─── TEXTE À LIRE
La grammaire des puissances au seuil du XXIe siècle mérite un profond renouvellement. La production des règles d’un langage véritablement international — qui serait fondé sur une morphologie originale et une syntaxe novatrice — a commencé sur des bases théoriques assez restreintes, exprimées par quelques mots-clefs tels que « globalisation », « démocratie de marché » (sic), « nouvel ordre économique mondial », « superpuissance unique ». Répétés à l’envi, ces mots s’apparentent parfois à une nouvelle langue de bois ou, pour le dire plus doctement, risquent de devenir des concepts-obstacles à la compréhension des mutations politiques du monde actuel.
──────
─── ENTRÉES FOURNIES
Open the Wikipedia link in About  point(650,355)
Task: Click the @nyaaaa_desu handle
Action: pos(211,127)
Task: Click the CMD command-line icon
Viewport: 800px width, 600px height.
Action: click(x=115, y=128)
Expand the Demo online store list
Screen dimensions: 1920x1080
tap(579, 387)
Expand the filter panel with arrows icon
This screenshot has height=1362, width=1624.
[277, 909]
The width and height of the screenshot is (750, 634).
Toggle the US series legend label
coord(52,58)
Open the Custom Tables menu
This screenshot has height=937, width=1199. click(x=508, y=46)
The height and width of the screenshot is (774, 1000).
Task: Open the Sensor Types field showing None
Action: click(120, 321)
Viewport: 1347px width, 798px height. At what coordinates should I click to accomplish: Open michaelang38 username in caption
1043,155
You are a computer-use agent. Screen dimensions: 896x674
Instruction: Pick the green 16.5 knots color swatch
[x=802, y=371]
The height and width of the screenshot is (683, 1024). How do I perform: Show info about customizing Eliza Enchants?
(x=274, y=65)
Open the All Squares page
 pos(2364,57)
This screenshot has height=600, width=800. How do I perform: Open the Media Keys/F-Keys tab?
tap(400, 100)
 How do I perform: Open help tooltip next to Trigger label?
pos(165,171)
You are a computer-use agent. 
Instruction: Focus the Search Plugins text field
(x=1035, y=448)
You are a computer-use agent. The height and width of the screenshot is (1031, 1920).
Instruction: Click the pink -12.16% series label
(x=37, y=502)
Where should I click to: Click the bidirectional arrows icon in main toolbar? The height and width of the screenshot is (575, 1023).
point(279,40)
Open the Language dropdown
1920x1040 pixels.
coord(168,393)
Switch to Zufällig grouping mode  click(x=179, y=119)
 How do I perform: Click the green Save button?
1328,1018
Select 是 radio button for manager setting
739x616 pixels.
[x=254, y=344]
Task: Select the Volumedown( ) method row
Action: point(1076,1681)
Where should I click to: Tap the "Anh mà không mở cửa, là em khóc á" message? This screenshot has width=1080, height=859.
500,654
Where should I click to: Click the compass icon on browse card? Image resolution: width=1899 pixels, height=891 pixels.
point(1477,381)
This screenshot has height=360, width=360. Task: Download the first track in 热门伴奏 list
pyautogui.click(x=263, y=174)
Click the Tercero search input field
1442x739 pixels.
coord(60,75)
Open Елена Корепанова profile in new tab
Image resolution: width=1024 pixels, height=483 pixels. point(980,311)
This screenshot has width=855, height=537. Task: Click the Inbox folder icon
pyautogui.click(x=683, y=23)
──────
CONSIGNE 1 ->
Extrayez des lignes du jeu de données celles qui vont de la ligne contenant « Expand the filter panel with arrows icon » à la ligne contenant « (x=37, y=502) », ces deux lignes comprises, et recopiez-les sans aucune modification.
CONSIGNE 2 ->
Prolongez le texte sur la grammaire des puissances au XXIe siècle à partir de sa dernière phrase.

RÉPONSE RÉDIGÉE 1 ->
Expand the filter panel with arrows icon
This screenshot has height=1362, width=1624.
[277, 909]
The width and height of the screenshot is (750, 634).
Toggle the US series legend label
coord(52,58)
Open the Custom Tables menu
This screenshot has height=937, width=1199. click(x=508, y=46)
The height and width of the screenshot is (774, 1000).
Task: Open the Sensor Types field showing None
Action: click(120, 321)
Viewport: 1347px width, 798px height. At what coordinates should I click to accomplish: Open michaelang38 username in caption
1043,155
You are a computer-use agent. Screen dimensions: 896x674
Instruction: Pick the green 16.5 knots color swatch
[x=802, y=371]
The height and width of the screenshot is (683, 1024). How do I perform: Show info about customizing Eliza Enchants?
(x=274, y=65)
Open the All Squares page
 pos(2364,57)
This screenshot has height=600, width=800. How do I perform: Open the Media Keys/F-Keys tab?
tap(400, 100)
 How do I perform: Open help tooltip next to Trigger label?
pos(165,171)
You are a computer-use agent. 
Instruction: Focus the Search Plugins text field
(x=1035, y=448)
You are a computer-use agent. The height and width of the screenshot is (1031, 1920).
Instruction: Click the pink -12.16% series label
(x=37, y=502)

RÉPONSE RÉDIGÉE 2 ->
Le nouvel état du monde paraît marqué par deux distorsions, porteuses de déséquilibres qui appellent de nouveaux agencements. La première résulte du télescopage entre deux types d’espaces politiques : celui des sociétés closes, où l’interaction entre les États s’établit sur un mode strictement binaire, fondé sur le jeu à somme nulle des rivalités territoriales et des ambitions contradictoires opposant des nations ou des empires ; celui des sociétés ouvertes, cherchant à promouvoir des intérêts nationaux dont la durabilité repose sur la conciliation avec ceux des États partenaires. Ces deux types d’interactions entre États continuent de structurer le champ international, même si elles relèvent de temps socio-historiques distincts : la guerre bosniaque et la construction européenne se déroulent dans des espaces parcourus par le même fuseau horaire. L’analyse géopolitique traditionnelle rend compte des configurations du premier type sans épuiser le champ de l’interaction entre puissances et territoires ; pour le second type, une géographie active et constructive, empruntant aux sources de la science politique et de la sociologie comparée, permet de baliser les étapes dans la recherche d’une organisation multi-étatique viable de l’espace politique mondial.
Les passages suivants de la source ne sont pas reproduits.